Sometimes we may be tempted to think that being a Christian means being a good citizen of our country. Greenfield lives a more robust form of discipleship believing Jesus came to challenge empire and the powers of this age. This has led him to take counter-cultural (subversive) stances and the practice of resistance. Greenfield helps us see away to act faithful to God and governing authorities while resisting laws and aspects of culture that are unjust (submitting to the consequences of our resistance to unjust laws, is still submitting to government authority). For him this includes taking lemonade to drug dealers, organizing flash-mob-protests, starting community gardens, and building relationships among the marginalized.

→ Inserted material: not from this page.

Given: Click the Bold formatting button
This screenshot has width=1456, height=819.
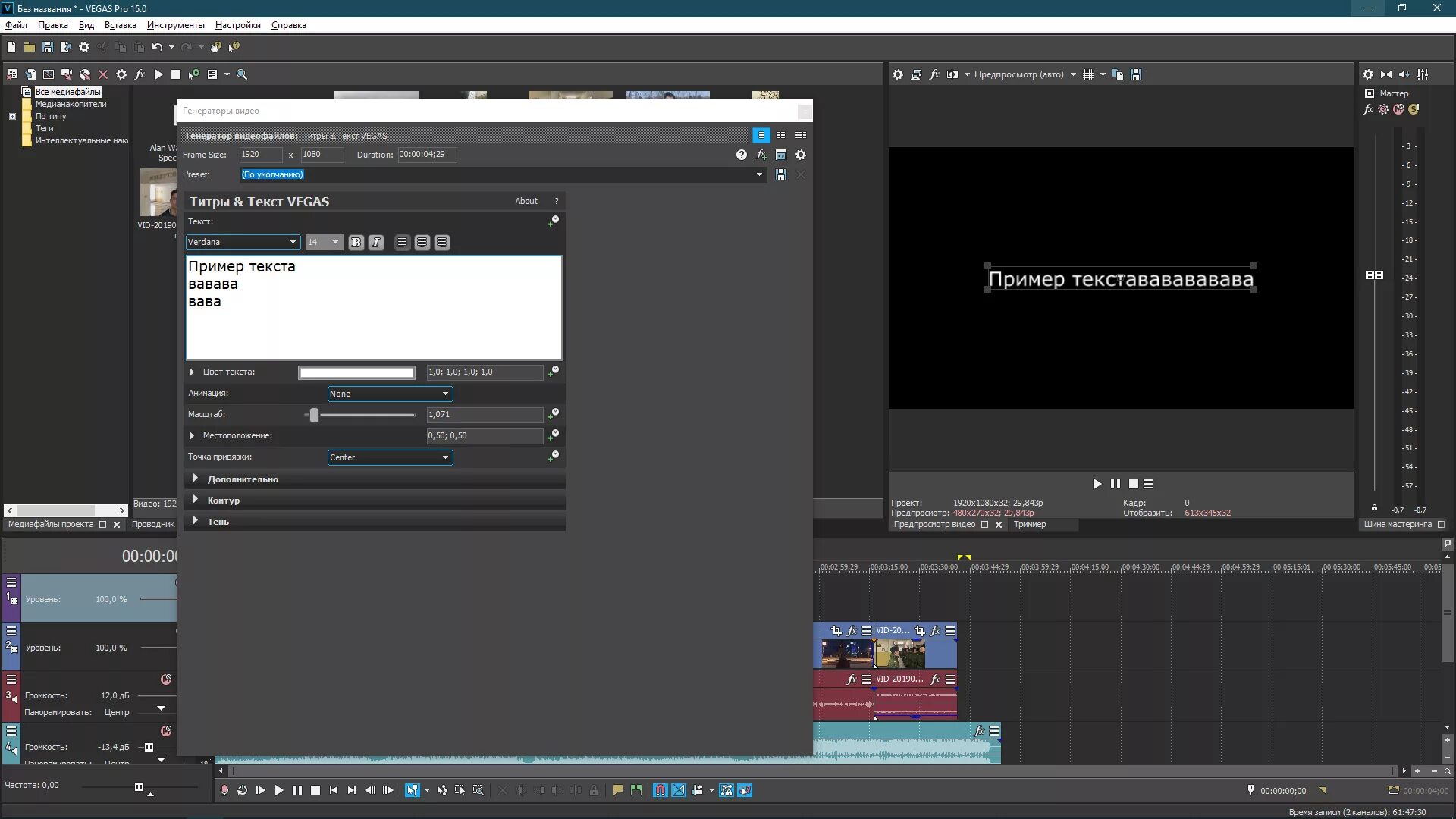Looking at the screenshot, I should (x=356, y=243).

I like this book a lot and loved hearing Greenfield’s story. This is a thoughtful, theologically rich and biblically sound account, but it is also a story of what it means to follow Jesus in broken places and a call or us also to live more courageously as we seek to follow our subversive Jesus.
One episode that was intriguing was the time, Greenfield’s community painted a pentagram as an act of worship to God and love for their neighbor. Yeah, It is terrible for me to give you that little detail without describing what actually happened or the events leading up to it. I guess you will just have to read the book yourself. I give this five stars. ★★★★★
Note: I received a copy of this book in exchange for my fair and honest review.